He said the much-hyped 10pc increase in the Military Service Allowance worth €10m, has "backfired badly" for the Government and has only served to further increase the alarming exodus of personnel.
"Sending members of the Army Ranger Wing to Mali is a very cynical move by Leo Varadkar to win a seat on the UN Security Council when each member of the unit is owed around €40,000 in back pay and allowances going back to the cutbacks," Mr O'Callaghan told the Irish Independent.
"They were to get the money paid but nothing happened, but despite a complete lack of loyalty or respect to these soldiers the Government is still happy to use them as pawns in its political game."
Leo Varadkar and Tánaiste Simon Coveney have pointed to the Defence Forces' distinguished 60-year record of UN peacekeeping as evidence of Ireland's eligibility for a 12-month stint as a non-permanent member of the Security Council.
"Last year they brought serving soldiers and veterans to New York to sell this picture to the world which is basically a lie because the Government continues to undervalue the people whose bravery and dedicated service they are exploiting for this vanity project," said Mr O'Callaghan.
He is the latest high-ranking retired member to fire a broadside at the Government.
In recent weeks two decorated former senior Naval Service officers and a former general have called for the resignation of Paul Kehoe, the junior defence minister.
They were angered after an embarrassing disparity emerged between Mr Kehoe and the Taoiseach in their claims that two ships were being tied up for routine maintenance, contradicting the Navy's most senior officer who said manpower shortages had forced him to tie up the ships.

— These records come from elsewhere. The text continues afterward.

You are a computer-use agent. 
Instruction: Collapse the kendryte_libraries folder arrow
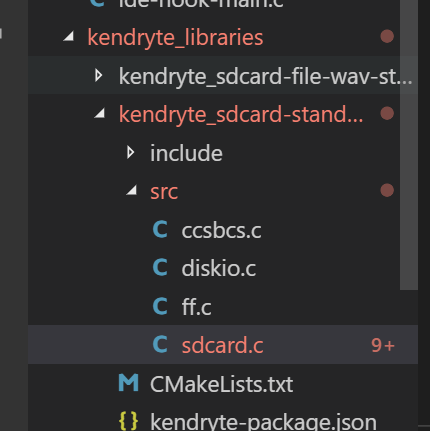(x=69, y=36)
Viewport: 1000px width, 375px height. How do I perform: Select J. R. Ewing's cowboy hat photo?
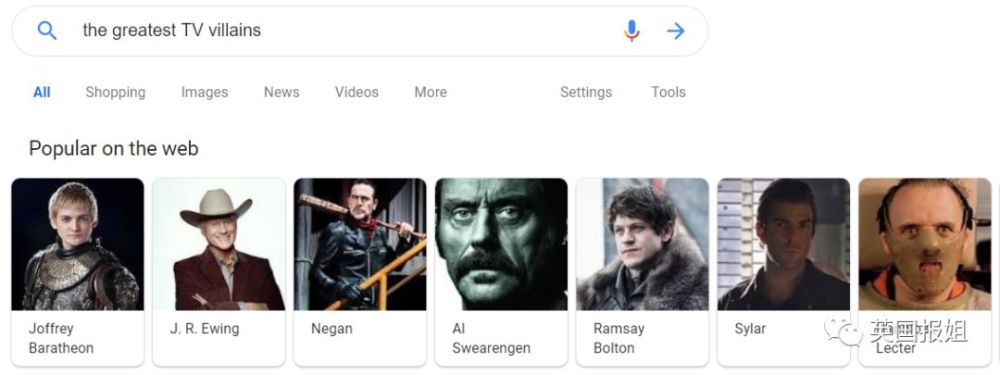pos(219,244)
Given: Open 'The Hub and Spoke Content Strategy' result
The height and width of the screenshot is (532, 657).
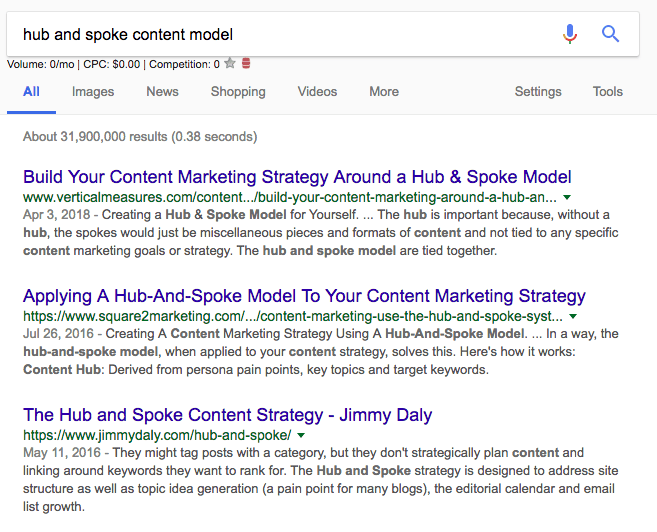Looking at the screenshot, I should [x=228, y=414].
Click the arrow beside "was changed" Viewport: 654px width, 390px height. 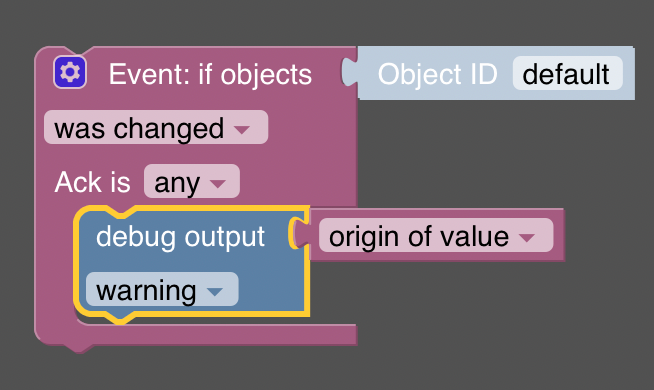coord(242,129)
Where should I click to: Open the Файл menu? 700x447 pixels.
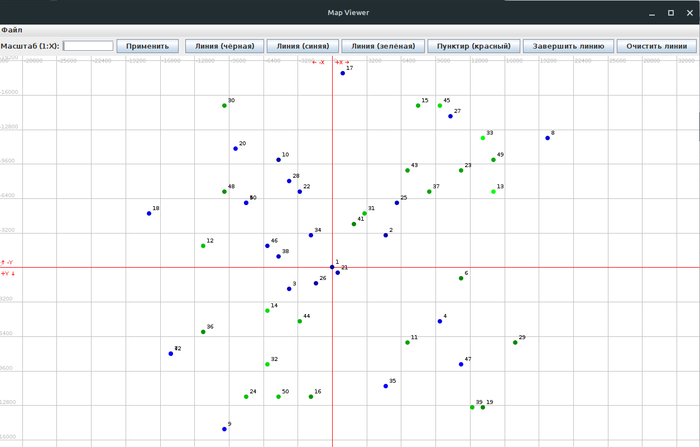(x=12, y=31)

"The fact that they (Kehoe and Varadkar) didn't know what they were talking about goes to the heart of this problem and shows how disconnected they are from what is happening. They are shuffling ships around to give the impression that something is happening but the truth is that it is all spin and smoke screens to deflect attention from the crisis that has taken hold," Mr O'Callaghan added.
"The current pay offer that the Taoiseach wants the public to think is a gravy train is not going to work because the increases will range from between 96c and €1.50 per day depending on rank. It is shameful we still have so many personnel needing to avail of Family Income Supplement."

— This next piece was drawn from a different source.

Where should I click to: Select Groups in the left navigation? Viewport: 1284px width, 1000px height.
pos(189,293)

Between February 2018 and June 2019, 130 officers and 1,100 other ranks left the three branches of the services which accounts for 13pc of the total strength of the organisation.

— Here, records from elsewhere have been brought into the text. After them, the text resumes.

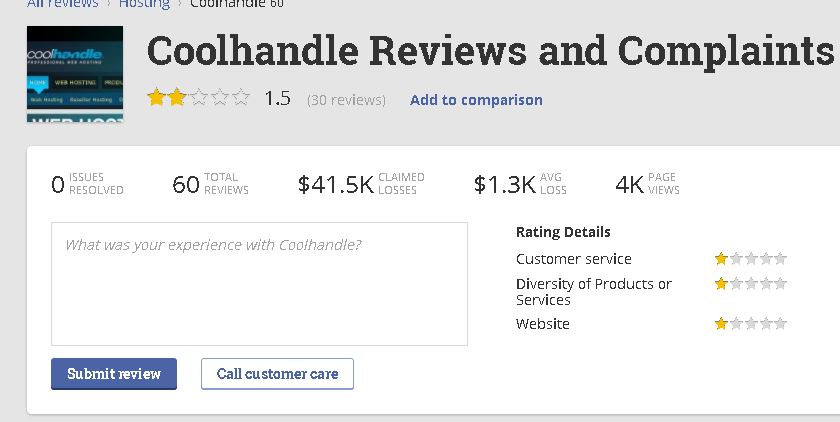Screen dimensions: 840x422
Task: Click Add to comparison link
Action: [x=476, y=100]
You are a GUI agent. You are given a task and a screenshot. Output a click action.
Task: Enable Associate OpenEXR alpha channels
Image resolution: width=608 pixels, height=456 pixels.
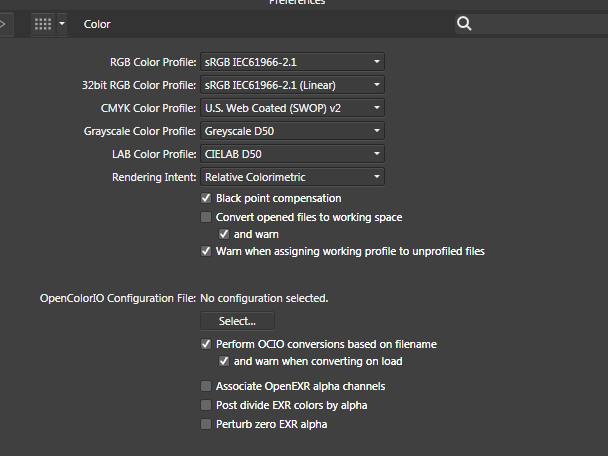coord(206,386)
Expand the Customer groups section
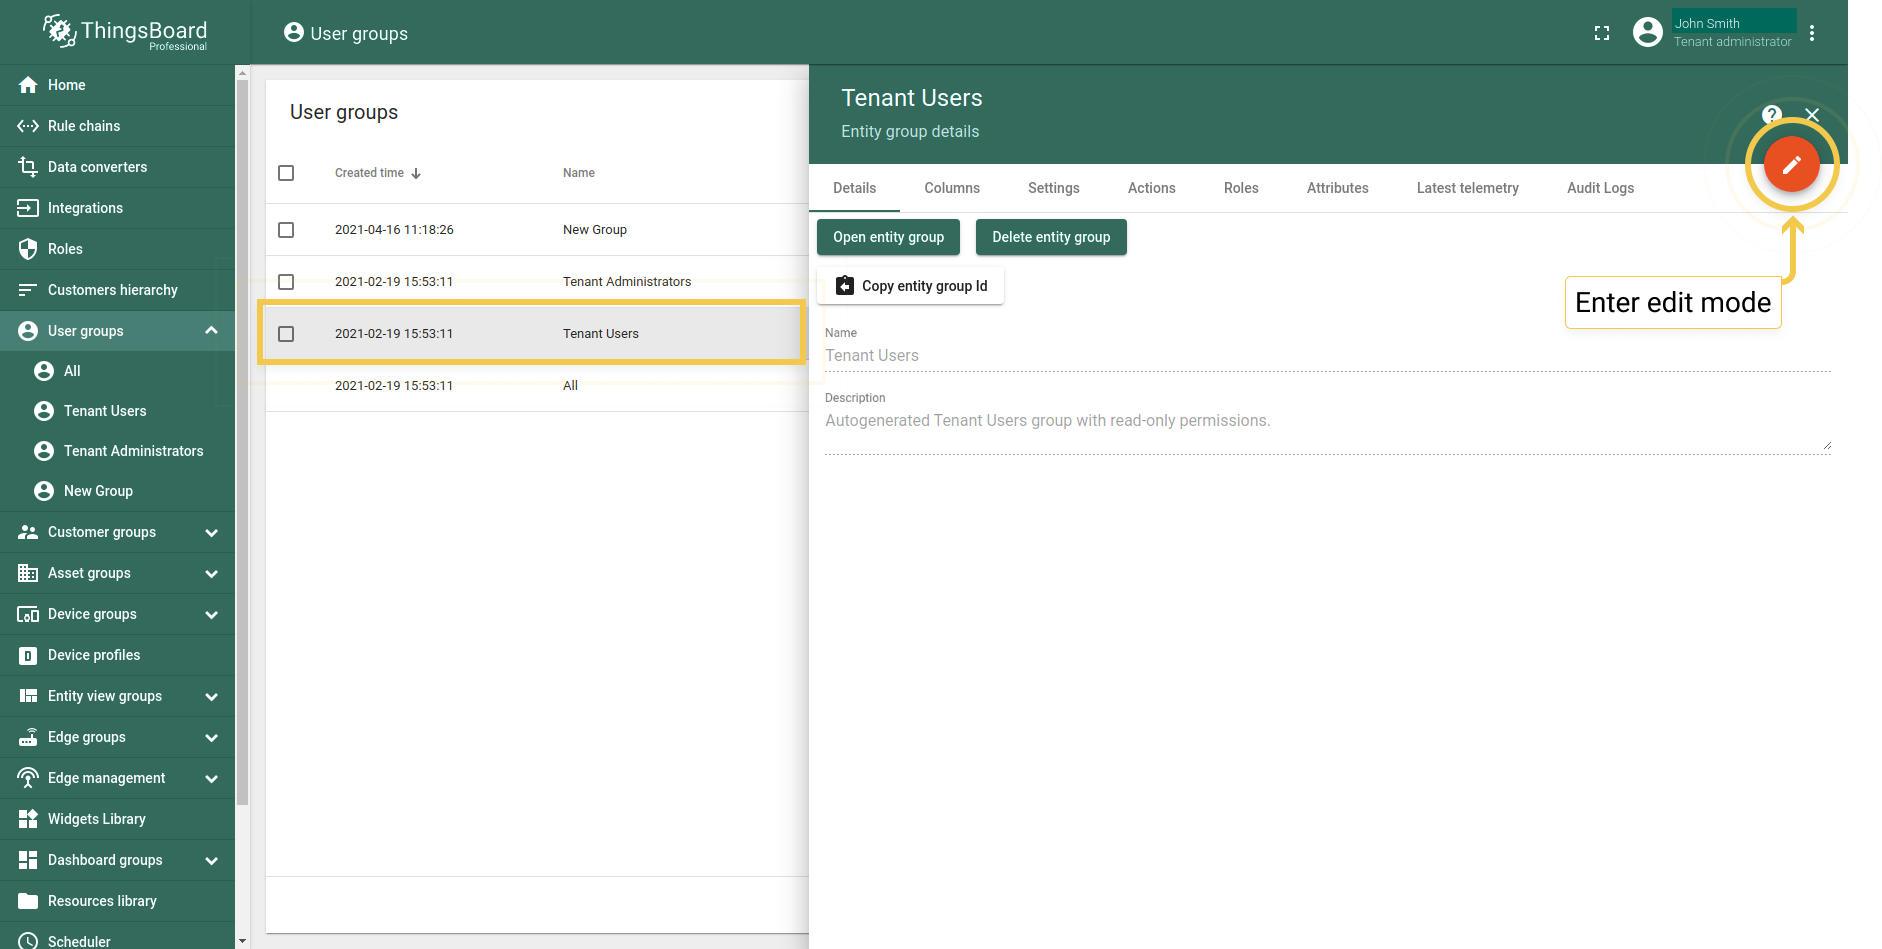Viewport: 1882px width, 949px height. [x=211, y=533]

Last month 83 people left, including 21 new recruits and 12 members of the Naval Service who bought themselves out.
"These are highly experienced people who are being forced to pay money that they cannot afford to get out of a job that underpays them so badly," said Mr O'Callaghan.
"Because of the treatment and level of disrespect to our Defence Forces of all ranks and services, Leo Varadkar does not have the trust, confidence or respect of our Defence Forces."
A Government spokesperson last night said the decision to deploy the Army Ranger Wing to Mali was "entirely unconnected to Ireland seeking a seat on the UN Security Council".
"Consideration of a possible deployment by the Defence Forces to the MINUSMA mission had been under consideration for quite some time by the Department of Defence and the Defence Forces and there were a number of Defence Forces reconnaissance visits to Mali in recent years.
"The General Staff recently advised the minister that an opportunity to deploy a small contingent of the Army Ranger Wing to the mission had opened up within a German-led Special Operations Company and they strongly recommended the deployment of the Army Ranger Wing personnel to the mission."